• Exercise instructions:
#1 List the three minor changes that the tax reform summary says the final bill made relative to the House and Senate conference committee agreement.
#2 According to the tax reform summary, on what day and date was the tax reform legislation signed into law?
#3 From the tax reform summary, reproduce the part that opens with "Tax Reform Chart: Former" and closes with "the new law.".

** Opening Passage shown block **

Tax Reform Chart: Former Law Compared to the New Law
Tax reform legislation was signed into law by President Trump on Friday, December 22. The final bill reflects three minor changes relative to the House and Senate conference committee agreement, including removal of a rule permitting use of a 529 savings account for home-schooling expenses, an update to the title of the bill, and a change to the criteria for imposing a new excise tax on endowments of private colleges and universities. Here is a summary of the key provisions in the new law.

** Closing Passage shown block **
** Opening Source material block **

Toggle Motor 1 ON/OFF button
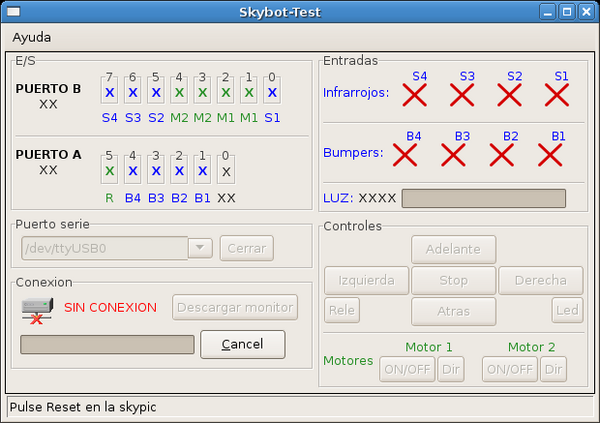Image resolution: width=600 pixels, height=423 pixels. coord(407,369)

** Closing Source material block **

• Set of answers:
#1
- Removal of a rule permitting use of a 529 savings account for home-schooling expenses
- An update to the title of the bill
- A change to the criteria for imposing a new excise tax on endowments of private colleges and universities

#2 Friday, December 22.

#3
Tax Reform Chart: Former Law Compared to the New Law
Tax reform legislation was signed into law by President Trump on Friday, December 22. The final bill reflects three minor changes relative to the House and Senate conference committee agreement, including removal of a rule permitting use of a 529 savings account for home-schooling expenses, an update to the title of the bill, and a change to the criteria for imposing a new excise tax on endowments of private colleges and universities. Here is a summary of the key provisions in the new law.